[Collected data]
--------

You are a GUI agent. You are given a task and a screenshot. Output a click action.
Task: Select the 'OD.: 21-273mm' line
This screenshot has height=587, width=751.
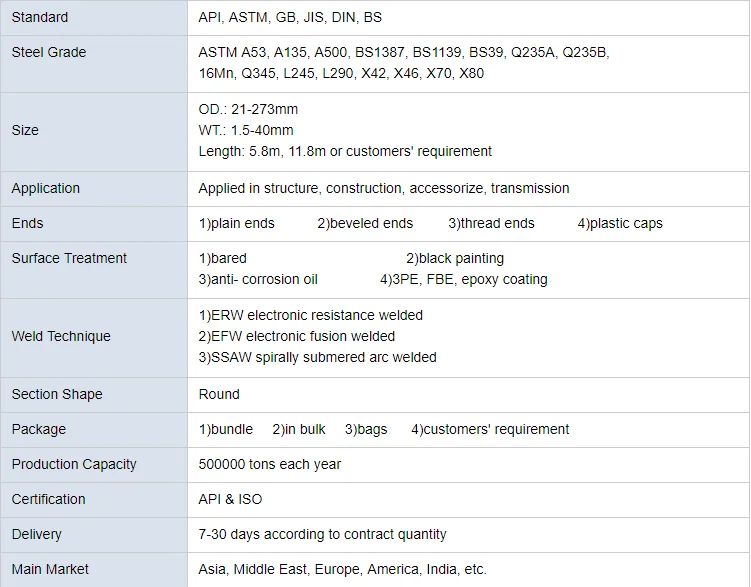248,109
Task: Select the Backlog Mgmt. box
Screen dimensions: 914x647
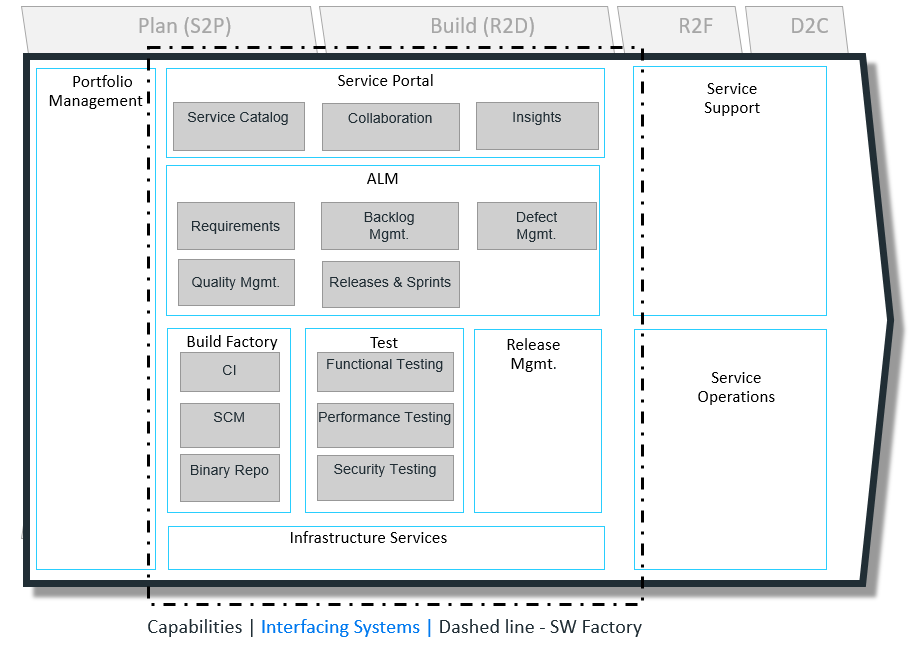Action: pos(389,226)
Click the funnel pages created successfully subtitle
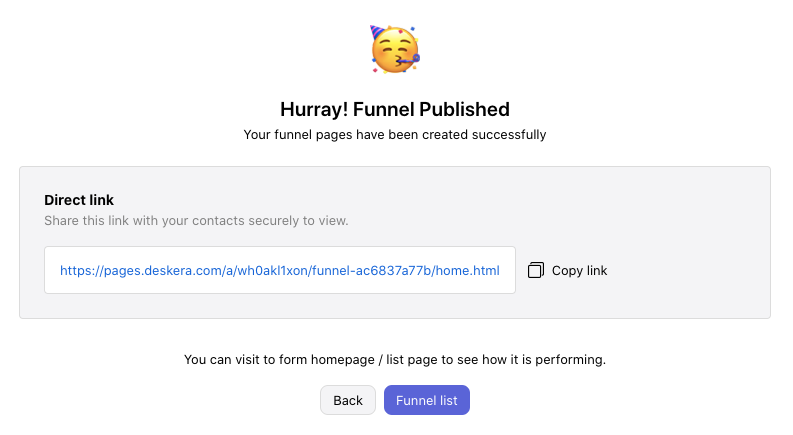The image size is (793, 435). tap(395, 135)
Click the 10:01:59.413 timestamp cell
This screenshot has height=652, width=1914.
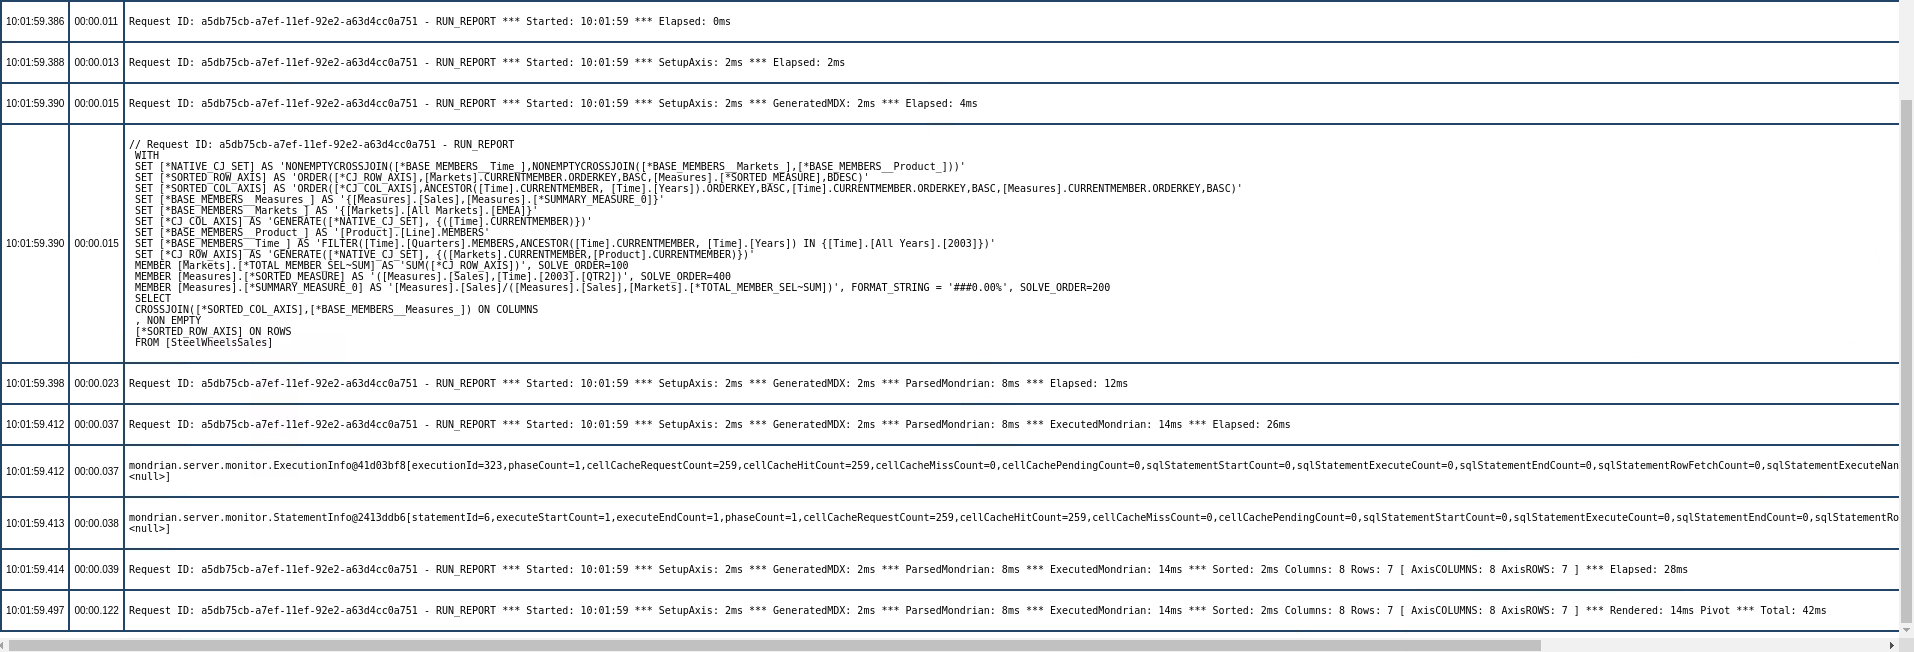click(34, 523)
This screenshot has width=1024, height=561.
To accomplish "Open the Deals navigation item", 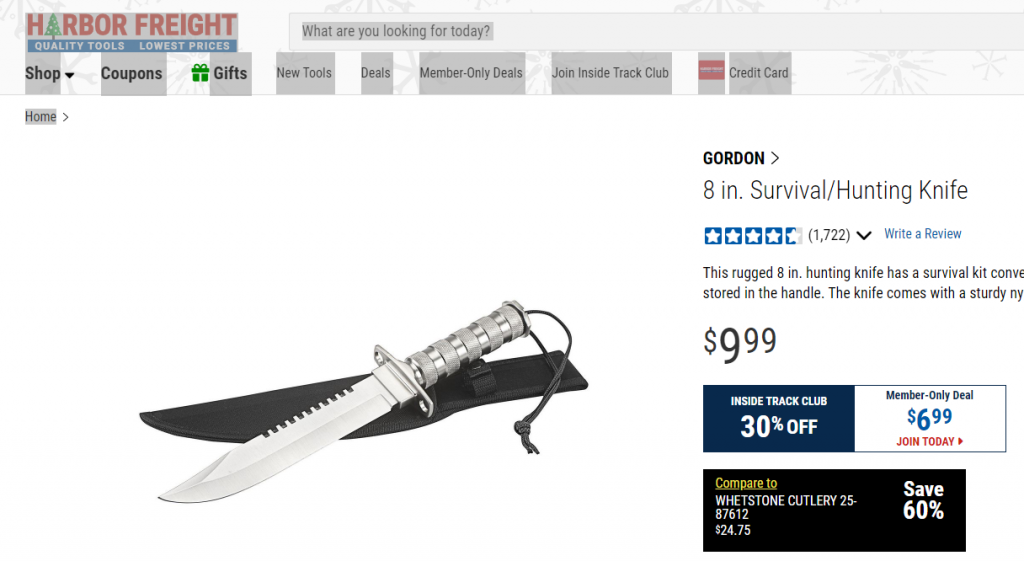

--------

* _ASSIGNED TASK_
Print, please, exactly the lines from the one holding "This screenshot has height=587, width=751." through the final line of the data, both included, while leaving out each picture.

* _SOLUTION FOR THIS TASK_
This screenshot has height=587, width=751.
248,109
Task: Select the Backlog Mgmt. box
Screen dimensions: 914x647
Action: pos(389,226)
Click the funnel pages created successfully subtitle
The image size is (793, 435). tap(395, 135)
Click the 10:01:59.413 timestamp cell
This screenshot has height=652, width=1914.
click(34, 523)
This screenshot has width=1024, height=561.
To accomplish "Open the Deals navigation item", 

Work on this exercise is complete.